Please repeat exactly the lines from the one containing "690x425 pixels." through the last line of the records below, both included, and leave out any pictures.

• **Source data**
===============
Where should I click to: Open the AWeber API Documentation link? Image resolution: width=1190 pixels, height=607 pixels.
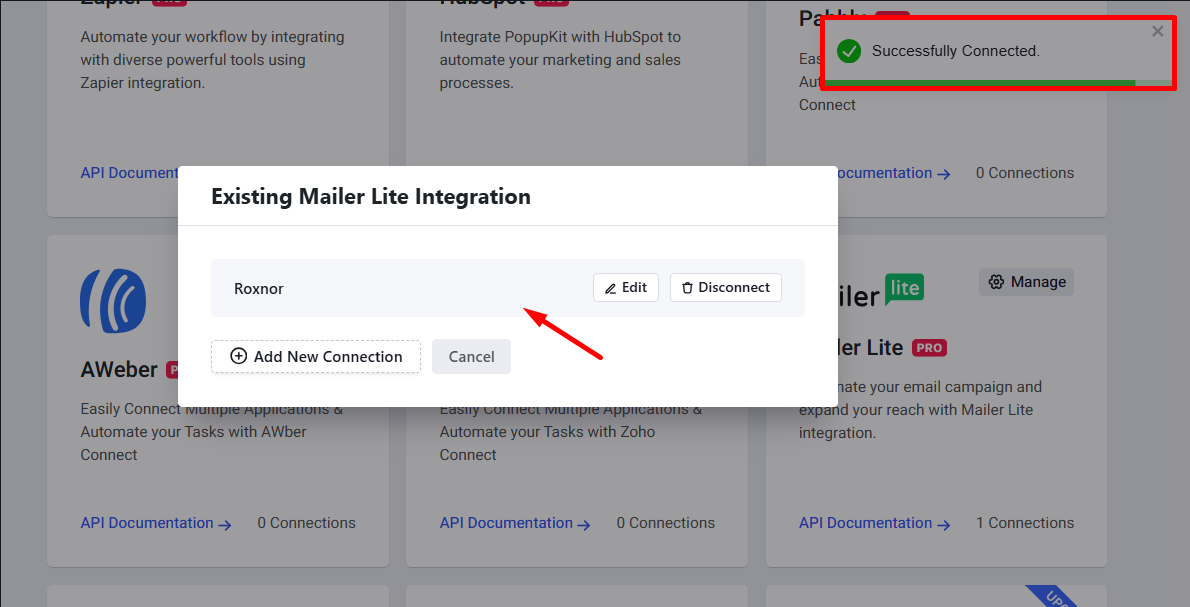148,522
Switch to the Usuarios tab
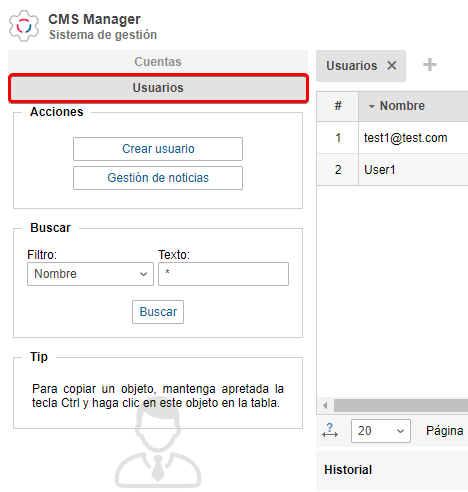This screenshot has height=492, width=468. (352, 66)
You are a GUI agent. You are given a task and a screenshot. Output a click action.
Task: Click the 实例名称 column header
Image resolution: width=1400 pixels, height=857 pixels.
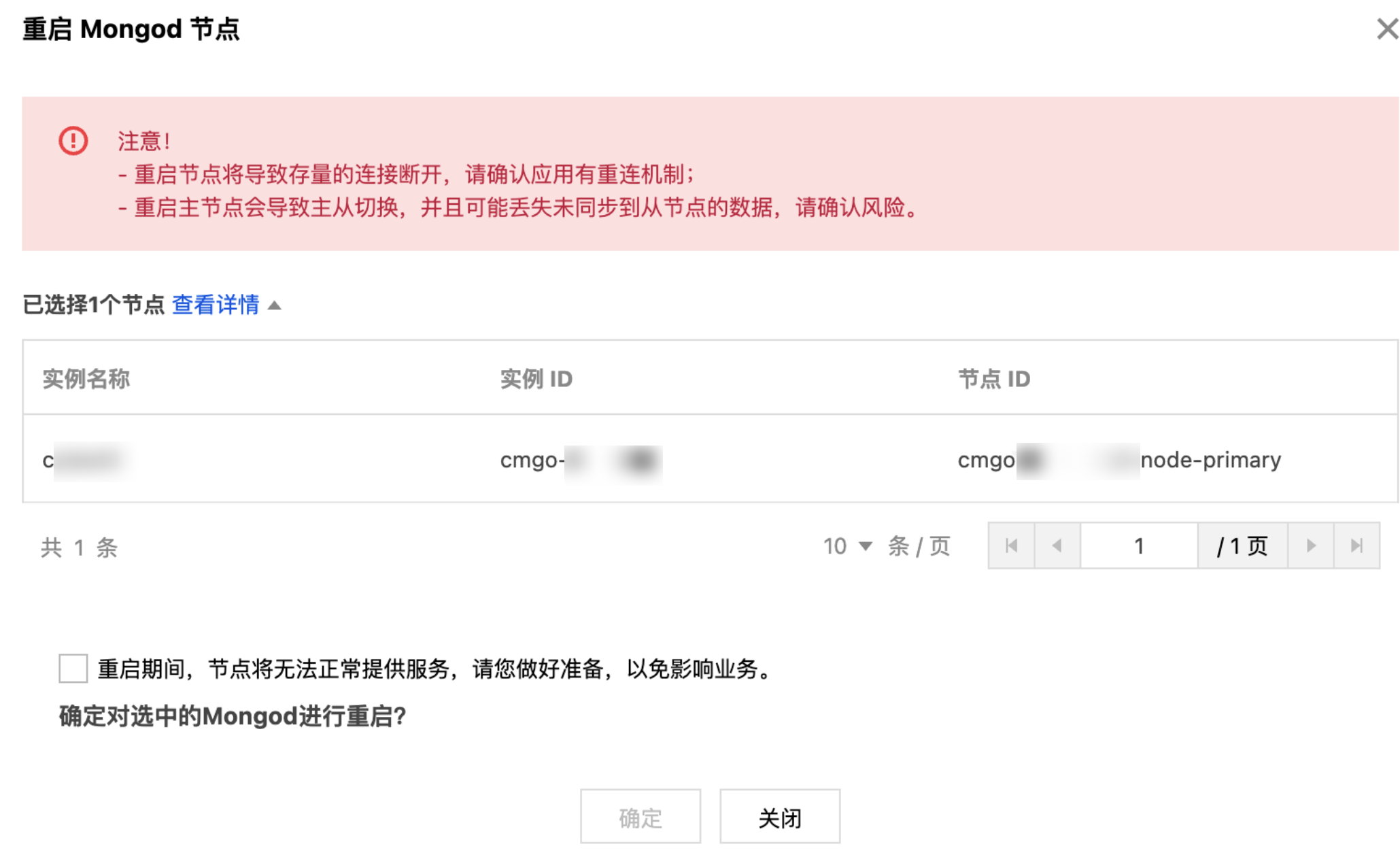(86, 379)
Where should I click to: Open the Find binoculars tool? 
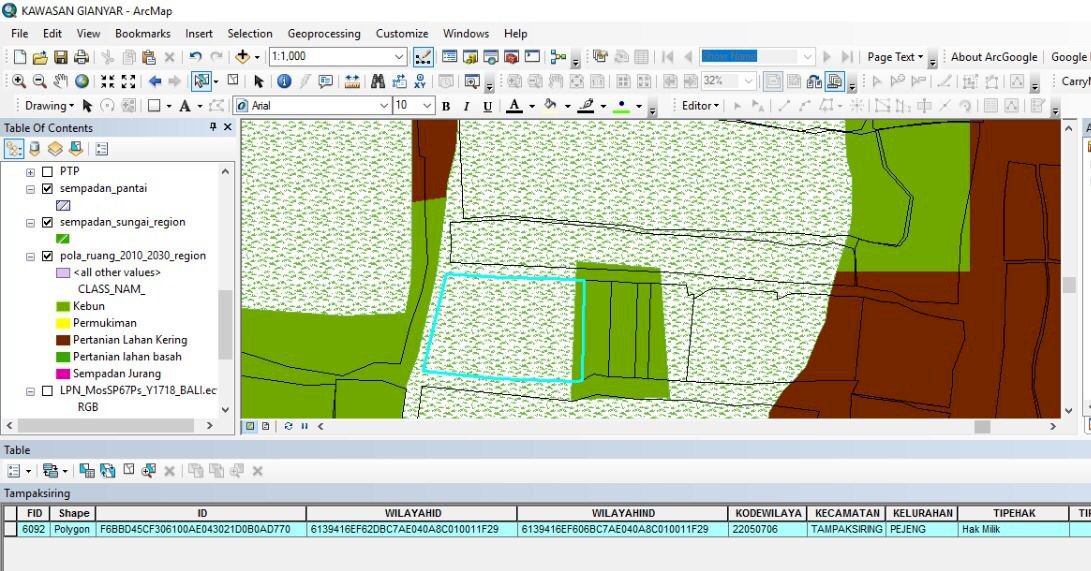pyautogui.click(x=377, y=81)
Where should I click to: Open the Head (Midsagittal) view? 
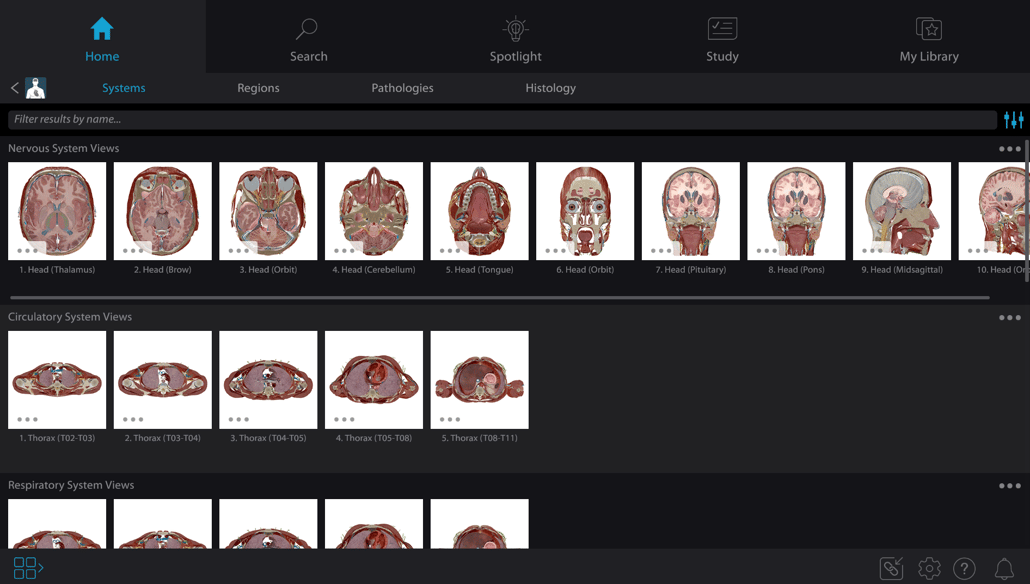point(901,211)
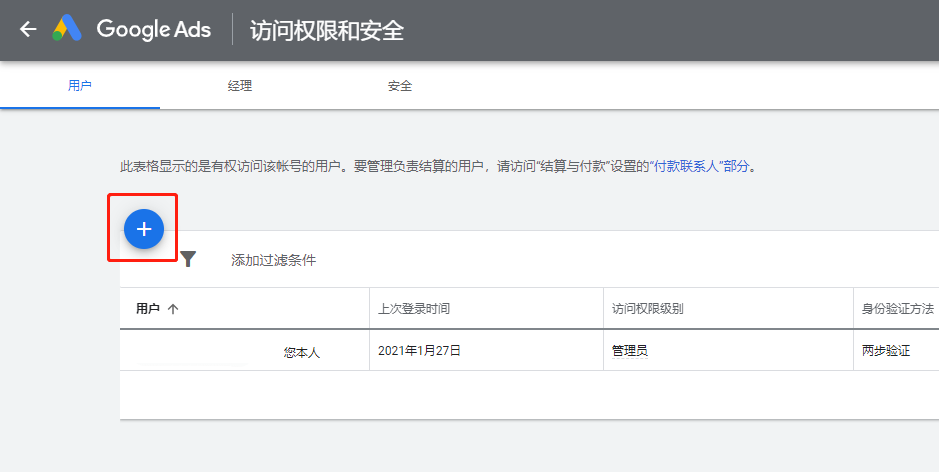Select the 安全 tab
This screenshot has width=939, height=472.
coord(400,86)
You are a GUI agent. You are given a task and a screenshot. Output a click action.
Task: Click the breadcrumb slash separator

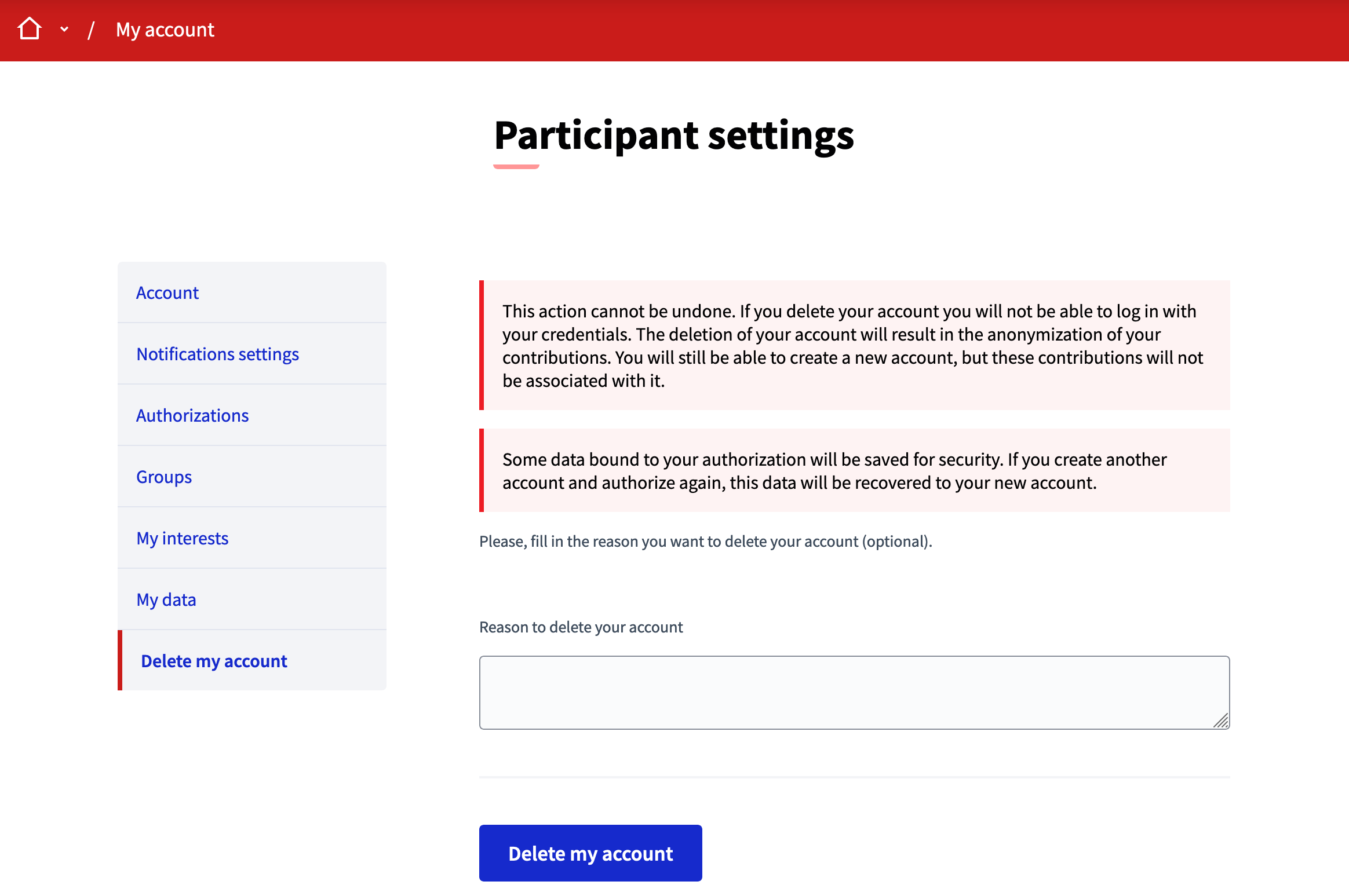[91, 30]
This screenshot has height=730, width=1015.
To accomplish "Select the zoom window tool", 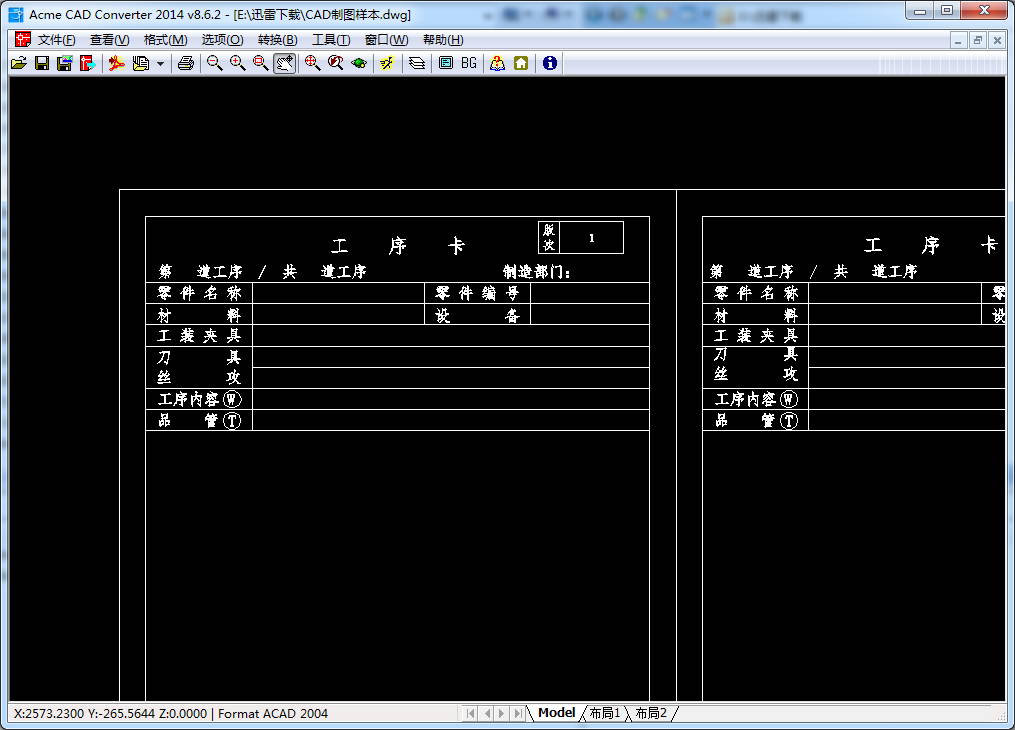I will pos(260,63).
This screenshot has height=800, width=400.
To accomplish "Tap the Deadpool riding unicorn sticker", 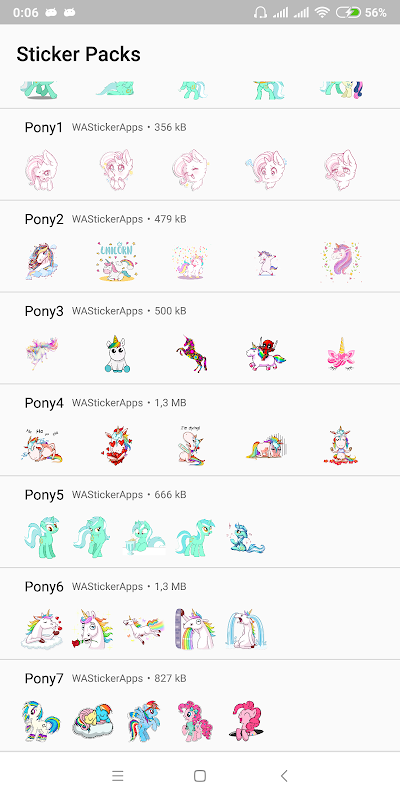I will [x=265, y=354].
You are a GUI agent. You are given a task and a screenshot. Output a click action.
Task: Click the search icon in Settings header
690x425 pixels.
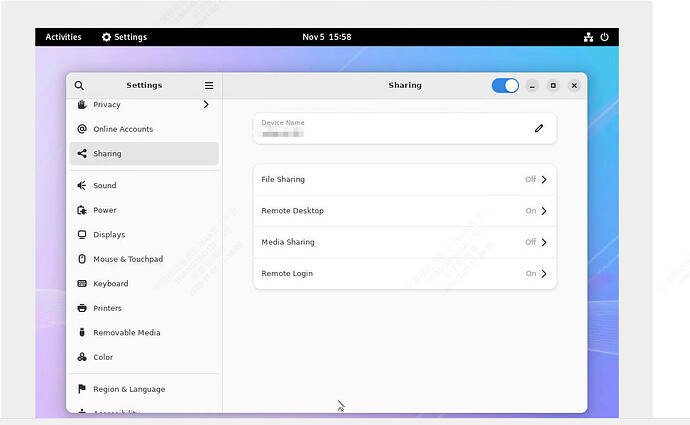tap(79, 86)
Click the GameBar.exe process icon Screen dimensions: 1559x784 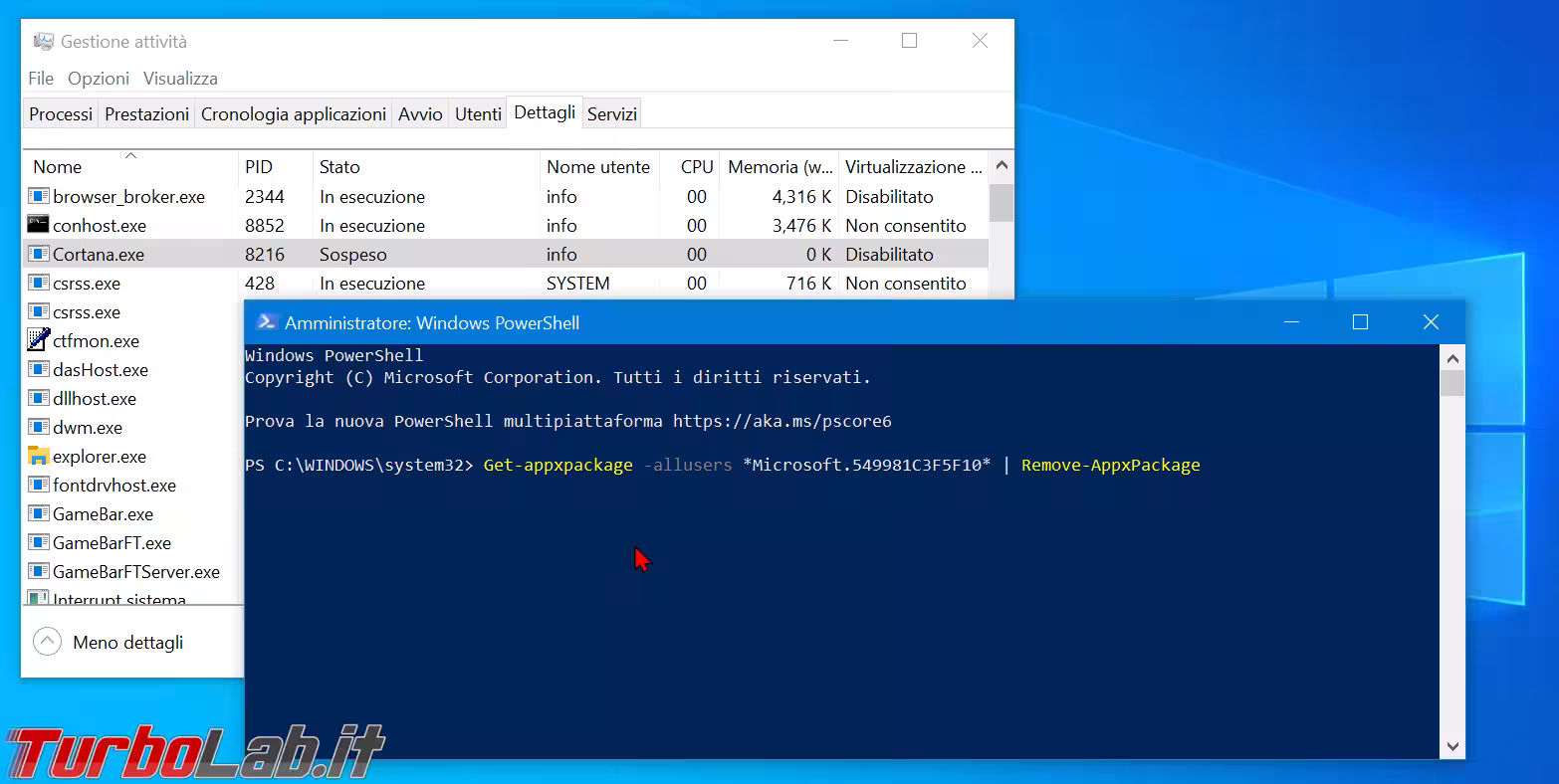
===============
• **Result for this task**
690x425 pixels.
tap(79, 86)
Click the GameBar.exe process icon Screen dimensions: 1559x784 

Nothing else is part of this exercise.